Early in my career, one of the auditor's I worked with provided me with a spreadsheet detailing just how many shalls there really are in ISO 9001:2000. Accounting for the times that a shall statement has several topics included in it (a list of a, b, c, etc.) that list came up with many more the 135. It showed 284.

I have not tried to go through the exercise for ISO 9001:2008, but since there are no new requirements, the count should be the same.

And I absolutely agree that it would be cumbersome to account for all of them in a set of procedures (although I have met some quality professionals who seem to think it is necessary).

For what it is worth, API Q1 does require that the quality manual account for how every requirement is to be met, and it has a lot of enhancements above ISO 9001:2008. I don't know if any other standards require it though.
 
C

Chris_Anderson

#39
There are 135 occurrences of the word "shall". Yes, there are a lot of sub elements to many of the "shall" statements. If you add up the elements then 284 sounds reasonable.
 
C

Chris_Anderson

#40
A bigger determination of how may procedures are needed is how much structure, guidance, and help each individual organization needs. Most companies starting out need a lot more help that simply what to do on the six required topics.
The point is that if you focus on process outcomes then the process becomes effective.

For example: lets take training. It is not a required procedure but does contain a required record (or set of records). Do you really need a procedure that says you will create a skills matrix, review the matrix to develop a training plan, review employees outcomes to determine training effectiveness, etc. OR... do you need a process that demonstrates that these things are occurring. Post a skills matrix on the wall along with a training schedule of upcoming training.
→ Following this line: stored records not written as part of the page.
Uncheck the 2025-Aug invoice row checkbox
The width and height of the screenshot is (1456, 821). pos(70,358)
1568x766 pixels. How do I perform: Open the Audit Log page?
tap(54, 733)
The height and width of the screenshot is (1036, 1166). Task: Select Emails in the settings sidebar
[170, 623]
Posts defect rates or performance numbers and note changes before and after training. Demonstrating that the system works is more important than writing a procedure that is not used. Procedures don't drive conformance, management commitment drives performance. Which means, you have to show the system is used and management has to care that it is used.

I have build systems with six procedures that were far more capable and effective than systems using a lot of procedures.